L'Esperanto tout d'abord est la seule langue artificielle véritablement connue du grand public. C'est un point positif a priori, sauf si l'on considère que le grand public se désintéresse des langues artificielles, et que la faute en revient peut-être à l'Esperanto qui bloque le développement des autres langues auxiliaires. En effet au cours du siècle dernier, l'Esperanto a montré qu'il n'était pas accepté du grand public, puisqu'après un engouement général pour cette langue, elle ne compte aujourd'hui que un ou deux millions d'adeptes, ce qui est très peu pour la seule langue connue du public. Les raisons pour lesquelles l'Esperanto ne pourra pas être une langue auxiliaire officielle sont simples. La plus évidente consiste dans le fait que les esperantistes ont adopté un "Fundamento" qui fixe définitivement les règles de base de leur langue. Or s'il est vrai qu'une langue n'est pas viable sans fondements, il est également évident qu'aucune langue ne peut survivre sans évoluer. Parmi les évolutions nécessaires que les esperantistes refusent, l'alphabet est un point crucial, puisque l'esperanto s'écrit dans un alphabet qui n'existe dans aucune autre langue ! De même, l'esperanto utilise un accusatif sans conditions, ce qui alourdit beaucoup la langue, et la rend peu naturelle à l'oreille... et ce ne sont que quelques remarques parmi un nombre important.

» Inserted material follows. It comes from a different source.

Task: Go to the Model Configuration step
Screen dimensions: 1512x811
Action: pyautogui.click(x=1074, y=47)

L'Interlingua IALA a été développée par l'ancienne Académie du Volapük. Plus évoluée que l'Esperanto, son idéal est également différent. Cette langue est en effet construite sur la base des langues latines, de façon à ce que toute personne puisse la comprendre facilement sans la parler. Là encore, cet aspect revêt des désavantages non négligeables, notamment en ce qui concerne les relations de puissances dans une conversation. En effet, si une personne s'adresse à une autre en Interlingua, et en admettant que celle-ci comprenne ce qui lui a été dit, elle ne pourra pas répondre. On se retrouve donc avec le même problème qu'avec les langues naturelles, puisqu'un grand nombre de personnes ne prendront pas le temps d'apprendre cette langue s'ils peuvent la comprendre sans faire d'effort (si tant est que cela soit vrai...).

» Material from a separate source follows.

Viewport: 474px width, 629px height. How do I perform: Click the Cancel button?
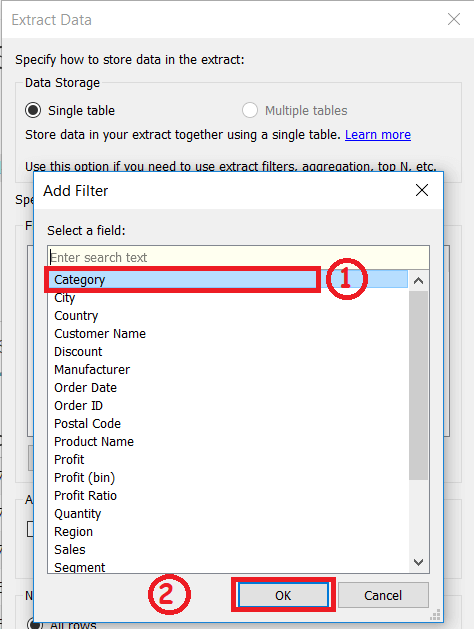pyautogui.click(x=383, y=595)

L'Ido enfin est une langue dérivée de l'Esperanto. Elle en a gardé les principaux avantages (grammaire simple, vocabulaire international...), en supprimant ou réduisant les défauts majeurs de cette langue, notamment en ce qui concerne l'alphabet (l'Ido s'écrit en alphabet latin, que tous les ordinateurs possèdent), l'accusatif (qui n'est pas obligatoire, et même rare en Ido), le pluriel (en -i plutôt qu'en -j) et beaucoup d'autres incohérences liées entre autres aux radicaux choisis et à la quantité disponible d'affixes pour dériver les mots.

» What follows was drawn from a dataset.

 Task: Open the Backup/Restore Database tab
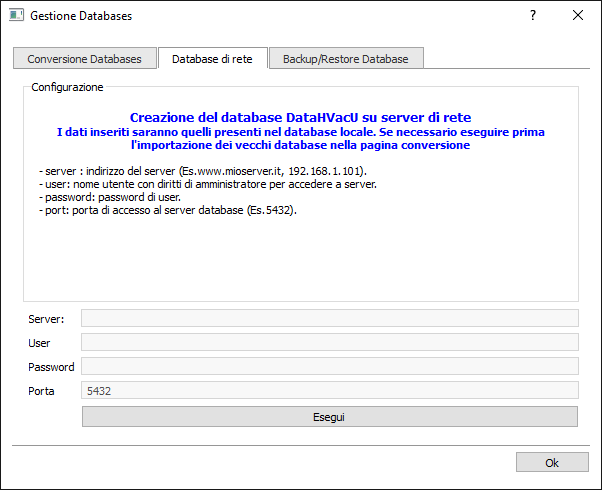pyautogui.click(x=345, y=59)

La raison majeure qui a éloigné l'Ido du public est le rejet des esperantistes, qui ont alors adopté le "Fundamento" pour affirmer leur volonté de sécession. Pourtant l'Ido est une langue très évoluée, plus puissante et plus pratique que l'Esperanto, et qui peut être pratiquée facilement par une grande majorité de peuples, à commencer par les peuples européens. En utilisant le système développé par Zamenhof pour l'Esperanto, et en l'améliorant, l'Ido est devenu une langue d'une très grande précision, puisque chaque radical peut être décliné en un grand nombre de mots ayant chacun un sens et une connotation particuliére. Il permet de s'exprimer simplement, avec des connaissances en vocabulaire et en grammaire peu importantes. De plus, ses modifications grammaticales par rapport à l'Esperanto en font une langue d'une sonorité agréable, à mi-chemin entre l'espagnol et l'italien.
Le mouvement idiste dont on avait prédit l'extinction imminente est bien vivant, et a entamé une phase de renaissance.

Pour conclure, il importe aujourd'hui d'être unis pour l'établissement d'une langue internationale officielle, et que, quelle que soit cette langue, elle soit soutenue par tous. Je pense personellement que l'Ido est la langue la mieux placée pour prétendre à l'universalité, et ce malgré ses défauts (mais toute langue a ses défauts irréductibles).
Pour toutes ces raisons, apprendre l'Ido n'est pas une perte de temps ou un loisir futile, mais bien un acte civique dans la construction de l'avenir des peuples.